Back when the Pac-Man arcade machine was the latest and greatest video game around, parents weren’t as worried about the level of exercise their children were getting every day. Today, video games present much more of a threat to the activity levels and overall health of the gamers who play them, especially kids. Childhood obesity has more than doubled in children and quadrupled in adolescents in the past 30 years, according to the U.S. Centers for Disease Control and Prevention.

Depression also affects much larger proportions of the population compared to data from the 1980s. This may be due to a lessening stigma surrounding mental health issues and a growing rate of accurate reporting, but still, studies show teens in the 2010s reported trouble concentrating 38 percent more often than teens in the 1980s. The later group of teens was also 74 percent more likely to have difficulty sleeping and twice as likely to seek professional help for mental health issues.

With both childhood obesity and depression seemingly surging amongst the next generation, more and more people are asking: can video games help?

Video Games and Exercise

One of the latest inventions designed to get kids moving is the “Think & Learn Smart Cycle” from Fisher-Price. The stationary bike connects wirelessly to a tablet or TV and toddlers control game play with the pedaling action. The games are designed to teach kids reading, math, science and social studies, and to get them moving for a change.

Between the Xbox Kinect, PlayStation Move and Nintendo Wii Fit, video game developers are constantly looking for a new connection to gaming and healthy movement. Whether or not these developments are having a positive effect? The jury is still out. One thing is for sure – “exer-gaming” is definitely more productive than stationary gaming.

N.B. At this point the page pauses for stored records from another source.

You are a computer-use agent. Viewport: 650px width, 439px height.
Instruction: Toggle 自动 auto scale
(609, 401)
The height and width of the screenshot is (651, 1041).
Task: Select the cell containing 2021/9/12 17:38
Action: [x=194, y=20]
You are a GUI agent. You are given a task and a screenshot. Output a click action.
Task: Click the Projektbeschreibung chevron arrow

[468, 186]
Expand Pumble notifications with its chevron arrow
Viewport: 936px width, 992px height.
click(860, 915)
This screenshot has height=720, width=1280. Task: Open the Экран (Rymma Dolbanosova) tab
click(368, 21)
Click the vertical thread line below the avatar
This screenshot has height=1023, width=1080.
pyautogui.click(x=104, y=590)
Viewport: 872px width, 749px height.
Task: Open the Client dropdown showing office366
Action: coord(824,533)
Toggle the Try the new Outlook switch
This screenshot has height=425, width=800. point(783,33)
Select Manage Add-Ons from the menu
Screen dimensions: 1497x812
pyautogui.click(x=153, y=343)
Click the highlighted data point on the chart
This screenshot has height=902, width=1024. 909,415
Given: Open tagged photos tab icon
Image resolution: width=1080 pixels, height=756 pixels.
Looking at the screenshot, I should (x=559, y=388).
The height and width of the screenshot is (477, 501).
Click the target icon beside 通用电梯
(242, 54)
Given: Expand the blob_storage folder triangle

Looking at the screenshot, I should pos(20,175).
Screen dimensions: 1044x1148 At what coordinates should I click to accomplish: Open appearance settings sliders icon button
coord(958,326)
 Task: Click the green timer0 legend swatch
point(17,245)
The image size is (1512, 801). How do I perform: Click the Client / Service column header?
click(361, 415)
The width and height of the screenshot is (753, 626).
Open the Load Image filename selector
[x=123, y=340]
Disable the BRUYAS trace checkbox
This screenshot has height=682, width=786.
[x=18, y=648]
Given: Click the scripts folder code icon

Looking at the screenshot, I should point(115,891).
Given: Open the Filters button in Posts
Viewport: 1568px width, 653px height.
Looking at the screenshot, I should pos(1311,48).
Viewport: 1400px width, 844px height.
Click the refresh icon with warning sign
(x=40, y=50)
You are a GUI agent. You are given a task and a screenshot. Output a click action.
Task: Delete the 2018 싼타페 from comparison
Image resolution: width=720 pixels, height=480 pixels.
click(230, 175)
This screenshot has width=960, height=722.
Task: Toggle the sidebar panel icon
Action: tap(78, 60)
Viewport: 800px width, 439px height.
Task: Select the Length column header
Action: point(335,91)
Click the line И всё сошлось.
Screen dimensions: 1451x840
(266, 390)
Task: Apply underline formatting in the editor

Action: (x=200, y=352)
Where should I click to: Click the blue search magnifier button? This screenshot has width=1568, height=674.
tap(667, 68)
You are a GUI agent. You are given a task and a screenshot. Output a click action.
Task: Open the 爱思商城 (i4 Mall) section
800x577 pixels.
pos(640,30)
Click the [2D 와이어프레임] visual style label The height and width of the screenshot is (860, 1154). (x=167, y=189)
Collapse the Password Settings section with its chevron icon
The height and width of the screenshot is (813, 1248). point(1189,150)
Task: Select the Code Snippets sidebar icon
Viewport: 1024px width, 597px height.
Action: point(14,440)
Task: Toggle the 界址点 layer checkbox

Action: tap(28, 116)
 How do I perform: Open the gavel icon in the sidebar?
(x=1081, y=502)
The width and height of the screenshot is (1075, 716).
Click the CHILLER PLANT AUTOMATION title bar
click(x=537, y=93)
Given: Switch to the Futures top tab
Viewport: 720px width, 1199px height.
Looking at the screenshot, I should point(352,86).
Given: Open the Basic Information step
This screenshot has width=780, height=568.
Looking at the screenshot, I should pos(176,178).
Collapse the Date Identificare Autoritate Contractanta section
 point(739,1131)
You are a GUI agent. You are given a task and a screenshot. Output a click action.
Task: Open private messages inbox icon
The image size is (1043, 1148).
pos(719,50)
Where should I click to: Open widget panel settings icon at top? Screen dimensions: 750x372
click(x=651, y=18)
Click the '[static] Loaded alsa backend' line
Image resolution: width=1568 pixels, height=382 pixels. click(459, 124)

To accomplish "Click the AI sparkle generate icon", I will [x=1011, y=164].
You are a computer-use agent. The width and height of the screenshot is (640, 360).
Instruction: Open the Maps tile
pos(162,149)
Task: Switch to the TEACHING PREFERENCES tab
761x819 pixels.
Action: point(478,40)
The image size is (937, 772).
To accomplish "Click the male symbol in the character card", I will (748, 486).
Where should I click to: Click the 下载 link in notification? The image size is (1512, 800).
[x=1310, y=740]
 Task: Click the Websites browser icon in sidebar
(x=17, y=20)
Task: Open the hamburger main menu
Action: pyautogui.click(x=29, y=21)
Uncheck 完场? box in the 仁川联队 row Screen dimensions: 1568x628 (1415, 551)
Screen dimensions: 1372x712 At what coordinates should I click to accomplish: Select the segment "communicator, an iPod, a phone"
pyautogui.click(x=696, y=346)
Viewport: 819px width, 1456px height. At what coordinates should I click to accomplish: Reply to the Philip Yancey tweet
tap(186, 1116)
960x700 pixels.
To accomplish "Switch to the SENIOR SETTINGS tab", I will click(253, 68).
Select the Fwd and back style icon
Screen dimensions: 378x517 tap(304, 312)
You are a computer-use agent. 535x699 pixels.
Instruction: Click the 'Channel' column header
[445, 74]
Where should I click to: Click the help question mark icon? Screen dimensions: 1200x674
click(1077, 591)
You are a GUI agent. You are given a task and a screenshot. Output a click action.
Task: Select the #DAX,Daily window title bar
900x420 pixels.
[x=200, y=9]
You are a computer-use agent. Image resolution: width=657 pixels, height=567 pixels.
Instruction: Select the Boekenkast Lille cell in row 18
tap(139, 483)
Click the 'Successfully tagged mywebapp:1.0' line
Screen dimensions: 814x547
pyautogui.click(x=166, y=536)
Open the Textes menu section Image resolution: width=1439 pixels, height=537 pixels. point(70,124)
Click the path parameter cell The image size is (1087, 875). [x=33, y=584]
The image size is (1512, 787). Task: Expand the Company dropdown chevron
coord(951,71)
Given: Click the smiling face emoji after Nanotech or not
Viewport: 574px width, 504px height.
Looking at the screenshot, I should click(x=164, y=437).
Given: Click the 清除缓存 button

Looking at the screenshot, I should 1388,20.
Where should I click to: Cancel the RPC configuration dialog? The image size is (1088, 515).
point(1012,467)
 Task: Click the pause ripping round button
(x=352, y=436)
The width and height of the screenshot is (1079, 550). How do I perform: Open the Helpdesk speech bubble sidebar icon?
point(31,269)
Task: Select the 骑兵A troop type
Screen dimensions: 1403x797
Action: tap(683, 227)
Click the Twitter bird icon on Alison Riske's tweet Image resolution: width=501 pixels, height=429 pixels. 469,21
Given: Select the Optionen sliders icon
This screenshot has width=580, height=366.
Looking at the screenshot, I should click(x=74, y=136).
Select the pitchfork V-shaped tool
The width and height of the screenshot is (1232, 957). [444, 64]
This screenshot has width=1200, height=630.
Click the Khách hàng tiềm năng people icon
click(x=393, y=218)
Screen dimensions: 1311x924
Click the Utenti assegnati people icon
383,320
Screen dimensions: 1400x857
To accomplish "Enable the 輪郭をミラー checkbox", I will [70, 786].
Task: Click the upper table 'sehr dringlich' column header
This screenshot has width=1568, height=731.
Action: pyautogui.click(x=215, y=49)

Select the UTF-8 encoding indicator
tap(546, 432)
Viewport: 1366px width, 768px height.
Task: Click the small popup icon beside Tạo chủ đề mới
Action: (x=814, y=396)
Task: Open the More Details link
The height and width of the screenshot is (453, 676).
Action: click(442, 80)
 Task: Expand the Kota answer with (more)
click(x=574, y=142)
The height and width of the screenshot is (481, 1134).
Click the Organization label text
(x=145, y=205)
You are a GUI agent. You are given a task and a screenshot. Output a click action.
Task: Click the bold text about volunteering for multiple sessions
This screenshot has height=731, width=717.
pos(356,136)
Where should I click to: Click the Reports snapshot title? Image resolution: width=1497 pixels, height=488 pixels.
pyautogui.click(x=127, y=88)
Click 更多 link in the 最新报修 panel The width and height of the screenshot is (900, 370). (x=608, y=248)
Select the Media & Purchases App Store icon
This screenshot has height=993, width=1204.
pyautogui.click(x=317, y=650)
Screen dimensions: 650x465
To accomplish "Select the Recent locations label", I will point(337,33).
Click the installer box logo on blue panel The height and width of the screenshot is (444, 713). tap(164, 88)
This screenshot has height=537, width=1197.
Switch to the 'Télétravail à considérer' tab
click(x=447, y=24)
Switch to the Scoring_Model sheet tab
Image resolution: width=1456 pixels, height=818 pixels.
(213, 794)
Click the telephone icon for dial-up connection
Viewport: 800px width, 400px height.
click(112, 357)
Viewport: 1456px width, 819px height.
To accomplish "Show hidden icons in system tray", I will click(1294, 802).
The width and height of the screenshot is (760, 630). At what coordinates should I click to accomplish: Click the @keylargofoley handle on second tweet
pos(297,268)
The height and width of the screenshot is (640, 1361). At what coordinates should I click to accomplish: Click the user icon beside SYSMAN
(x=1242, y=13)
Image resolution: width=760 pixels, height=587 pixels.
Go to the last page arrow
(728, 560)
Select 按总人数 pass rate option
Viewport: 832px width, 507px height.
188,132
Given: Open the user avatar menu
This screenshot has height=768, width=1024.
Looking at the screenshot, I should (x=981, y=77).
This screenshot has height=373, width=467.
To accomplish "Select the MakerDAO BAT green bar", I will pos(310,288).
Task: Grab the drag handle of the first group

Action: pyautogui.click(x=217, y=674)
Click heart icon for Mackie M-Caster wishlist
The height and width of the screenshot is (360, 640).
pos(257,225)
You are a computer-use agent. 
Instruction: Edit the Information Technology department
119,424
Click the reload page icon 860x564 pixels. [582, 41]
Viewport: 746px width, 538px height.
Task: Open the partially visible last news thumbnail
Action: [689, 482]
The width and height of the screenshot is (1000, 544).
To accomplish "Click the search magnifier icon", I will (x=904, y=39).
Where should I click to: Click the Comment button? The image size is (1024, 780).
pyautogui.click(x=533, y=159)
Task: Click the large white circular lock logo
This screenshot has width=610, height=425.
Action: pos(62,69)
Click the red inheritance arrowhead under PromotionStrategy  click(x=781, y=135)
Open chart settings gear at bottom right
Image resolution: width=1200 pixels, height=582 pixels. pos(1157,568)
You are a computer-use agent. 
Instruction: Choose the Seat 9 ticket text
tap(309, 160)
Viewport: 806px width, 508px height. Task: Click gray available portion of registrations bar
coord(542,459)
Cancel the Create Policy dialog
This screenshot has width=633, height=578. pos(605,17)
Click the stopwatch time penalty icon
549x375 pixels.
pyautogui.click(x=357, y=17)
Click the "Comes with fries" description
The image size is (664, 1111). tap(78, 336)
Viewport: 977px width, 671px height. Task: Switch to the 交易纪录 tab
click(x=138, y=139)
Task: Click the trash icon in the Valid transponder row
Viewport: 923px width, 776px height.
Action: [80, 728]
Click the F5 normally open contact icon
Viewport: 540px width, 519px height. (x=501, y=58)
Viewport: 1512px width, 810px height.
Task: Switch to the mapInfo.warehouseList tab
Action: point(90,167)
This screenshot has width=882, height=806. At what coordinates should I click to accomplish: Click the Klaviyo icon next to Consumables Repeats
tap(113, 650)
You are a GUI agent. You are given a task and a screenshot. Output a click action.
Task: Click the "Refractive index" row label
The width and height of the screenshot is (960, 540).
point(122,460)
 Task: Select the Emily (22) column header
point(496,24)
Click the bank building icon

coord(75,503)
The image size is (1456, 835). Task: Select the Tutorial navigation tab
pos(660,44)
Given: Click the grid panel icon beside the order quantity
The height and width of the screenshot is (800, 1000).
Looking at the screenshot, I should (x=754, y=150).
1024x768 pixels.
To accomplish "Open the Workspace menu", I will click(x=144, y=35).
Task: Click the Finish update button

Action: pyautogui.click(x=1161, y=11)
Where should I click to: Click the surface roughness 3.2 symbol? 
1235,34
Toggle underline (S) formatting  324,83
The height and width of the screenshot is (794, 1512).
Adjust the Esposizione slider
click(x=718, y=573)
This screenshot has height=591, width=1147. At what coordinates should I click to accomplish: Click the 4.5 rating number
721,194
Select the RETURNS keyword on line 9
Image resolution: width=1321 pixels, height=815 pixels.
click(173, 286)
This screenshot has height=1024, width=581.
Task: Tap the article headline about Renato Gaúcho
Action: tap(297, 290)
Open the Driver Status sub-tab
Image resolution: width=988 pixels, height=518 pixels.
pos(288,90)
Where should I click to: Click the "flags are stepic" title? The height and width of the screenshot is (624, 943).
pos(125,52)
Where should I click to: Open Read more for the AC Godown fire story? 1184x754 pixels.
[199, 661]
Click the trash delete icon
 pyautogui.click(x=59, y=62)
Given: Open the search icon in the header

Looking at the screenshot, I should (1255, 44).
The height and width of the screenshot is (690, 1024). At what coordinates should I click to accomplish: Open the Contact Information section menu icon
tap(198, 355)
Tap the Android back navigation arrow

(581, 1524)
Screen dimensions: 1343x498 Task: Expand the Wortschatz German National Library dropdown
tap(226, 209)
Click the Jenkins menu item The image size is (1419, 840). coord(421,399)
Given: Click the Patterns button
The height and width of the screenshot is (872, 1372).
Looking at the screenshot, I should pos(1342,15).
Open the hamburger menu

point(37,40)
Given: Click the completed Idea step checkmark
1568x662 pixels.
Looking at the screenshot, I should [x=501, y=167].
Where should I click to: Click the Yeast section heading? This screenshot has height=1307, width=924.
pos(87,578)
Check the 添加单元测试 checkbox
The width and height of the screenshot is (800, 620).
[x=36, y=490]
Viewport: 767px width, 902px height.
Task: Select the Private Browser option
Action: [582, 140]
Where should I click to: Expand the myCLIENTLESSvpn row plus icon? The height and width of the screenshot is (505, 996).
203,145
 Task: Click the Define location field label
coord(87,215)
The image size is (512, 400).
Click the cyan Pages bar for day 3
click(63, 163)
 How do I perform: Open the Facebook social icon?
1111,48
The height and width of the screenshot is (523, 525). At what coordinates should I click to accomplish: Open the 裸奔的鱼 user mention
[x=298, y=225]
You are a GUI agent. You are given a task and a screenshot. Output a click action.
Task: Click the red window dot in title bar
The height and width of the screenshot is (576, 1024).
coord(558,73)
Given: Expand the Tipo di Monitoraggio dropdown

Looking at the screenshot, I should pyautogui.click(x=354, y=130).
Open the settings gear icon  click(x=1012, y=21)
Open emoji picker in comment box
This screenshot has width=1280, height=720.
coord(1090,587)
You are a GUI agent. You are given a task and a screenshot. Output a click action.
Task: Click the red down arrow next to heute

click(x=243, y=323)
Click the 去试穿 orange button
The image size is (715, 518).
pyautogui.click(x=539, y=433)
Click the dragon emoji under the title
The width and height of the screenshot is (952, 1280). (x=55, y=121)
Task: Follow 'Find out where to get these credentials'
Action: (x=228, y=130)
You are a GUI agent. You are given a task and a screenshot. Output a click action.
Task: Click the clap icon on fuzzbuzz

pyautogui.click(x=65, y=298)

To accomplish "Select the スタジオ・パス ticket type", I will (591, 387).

Video Games and Depression

A recent study published in the journal Depression and Anxiety found that older adults who suffered from attention and focus due to depression showed improvement after playing an app called “Project: EVO” for 20 minutes a day, five days a week. When compared to the control group of adults who attended weekly therapy sessions, their progress was similar.

As video game trials and studies continue, hopefully progress will also continue towards transforming video games into more than just entertainment. Using gaming as a tool to unlock physical and mental health improvements could provide major benefits to children, teens and adults of all ages.